While almost half of millennials believe investing is for them, nearly as many think it’s too risky. Because of that, as a group they hold about 70 per cent of their savings in cash.

That was the upshot of a survey from BlackRock Inc. one year ago. Another from Harris earlier this year revealed that just 20 per cent of millennials are invested in the stock market, with 40 per cent saying they don’t have enough money to do so.

That’s the worst way to look at it, one expert says.

“Anyone, especially them, can benefit from financial strategies such as budgeting, continuous savings-investment plans and of course, most importantly, debt management,” says Chris Buttigieg, senior manager of wealth planning strategies for the Bank of Montreal in Toronto.

With that in mind, here are seven strategies to help millennials – those born from the early 1980s to mid-1990s – become better investors.

Get started

There’s no time like the present to kick things off, advisers say.

“Most millennials are looking at ways to getting started, and a lot of them get started because somebody older than them told them to get started,” says Dean Owen, a financial planner with Cherry Financial Services Inc. in Saskatoon.

“Family encouragement, friend encouragement and things like that – a lot of them just need to be told.”

Review your situation

What money is coming in, what money is going out?

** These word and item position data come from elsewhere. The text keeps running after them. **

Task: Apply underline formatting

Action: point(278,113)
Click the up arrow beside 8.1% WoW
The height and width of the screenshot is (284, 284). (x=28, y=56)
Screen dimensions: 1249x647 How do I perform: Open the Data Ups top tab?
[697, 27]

Amid the spending, where can dollars be shaved off? It’s like starting a new fitness or diet regime, says Carol Bezaire, senior vice-president of tax and estate planning at Mackenzie Financial in Toronto.

You look at what you’ve been eating, she says, “and you realize, ‘Oh, I didn’t realize I ate that much.’ [Clients] don’t realize they spend that much.”

Seek help

Those uncomfortable with going it alone should look for help. The Internet is an infinite resource, but it’s hard to find the right information there, Mr. Owen says. Millennials would be well served to complement that with investing books or courses, or consulting an adviser.

Set goals

Retirement is a distant dream for most millennials, but other goals should be set in the meantime, as those will affect how they invest. Buying a house, getting married, setting aside college funds for the children – all will affect an investing strategy.

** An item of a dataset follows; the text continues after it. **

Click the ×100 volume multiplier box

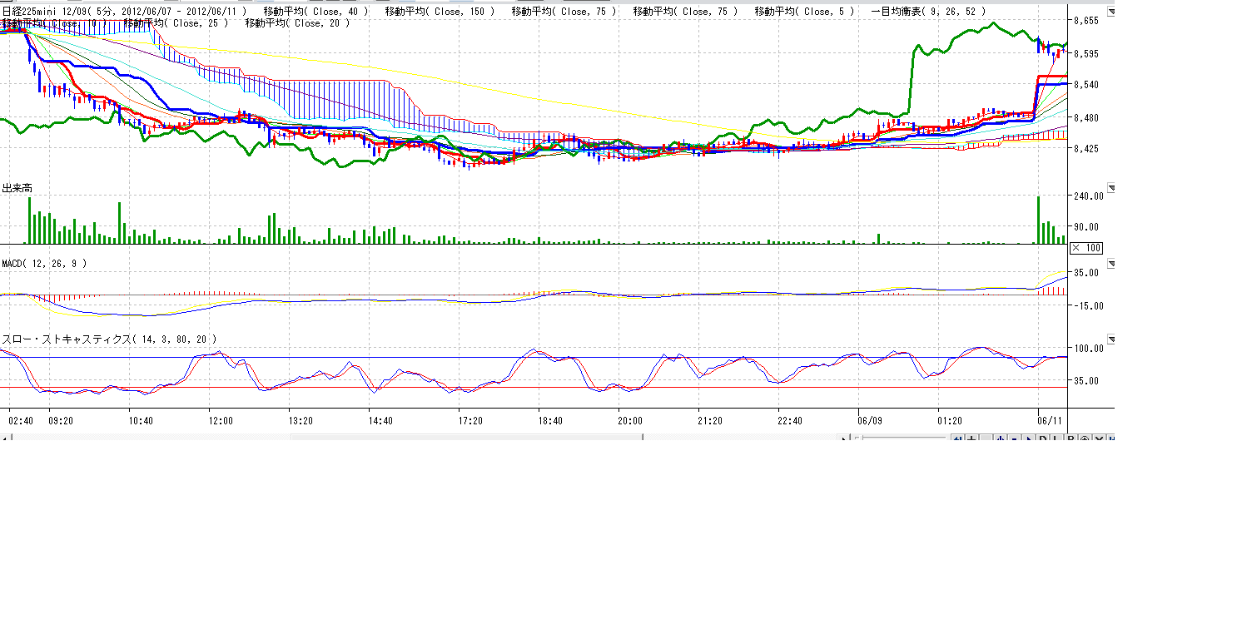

Start with a tax-free savings account (TFSA) rather than a registered retirement savings plan (RRSP). “If you need flexibility in what you’re doing, then invest within your TFSA first and you can catch up with the RRSP later,” Ms. Bezaire says.

Manage debt

A lot of millennials carry college or university debt, but that need not hold up an investment strategy. Some financial planners advocate paying loans off as soon as possible, but they don’t all agree.

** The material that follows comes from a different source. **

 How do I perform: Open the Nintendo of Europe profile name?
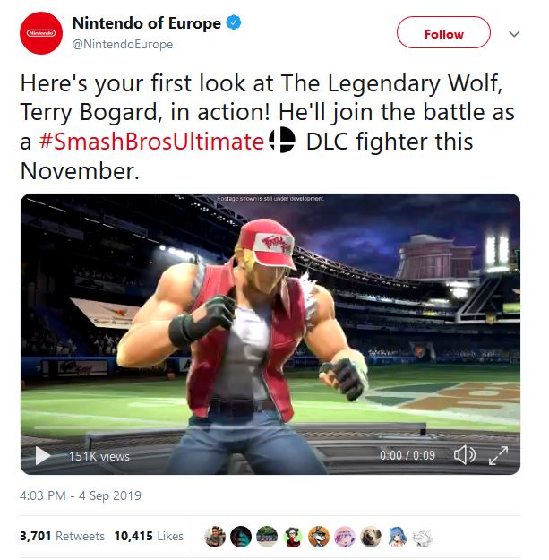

“Budget how much you want to pay down on your debt and take the balance of it and put it into investing,” says Ms. Bezaire.

Embrace risk

With about 45 years or so until retirement, millennials as a group are the most able to embrace risk. But some can go too far.

Patrick French, principal at Edward Jones in Mississauga, draws on his own experience as a cautionary tale. In his younger days he was always looking to hit an investing home run. At age 19 he made his first RRSP contribution and decided to invest in a junior mining stock. The company is no longer in business, and the move set his plans back as he lost his money and the RRSP contribution room as well.

“That was an unacceptable level of risk. I should never have done it,” he says. “So people need to be in the market, but through a diversified portfolio of high-quality companies, what I at that age would have called a really boring portfolio.”

Following this strategy, he says, will provide consistent performance. “You have to have equity exposure, particularly at that age. But you manage that risk by being diversified and holding high quality stocks.”

Be disciplined

Choose an amount to invest each month, whether it’s $100 or $200, and stick with it. Set up a consistent contribution through a preauthorized contribution and/or dividend reinvestment, Mr. Owen says.

“Nothing is better for a financial plan than consistency, commitment and time,” he says, “and millennials have got the time.”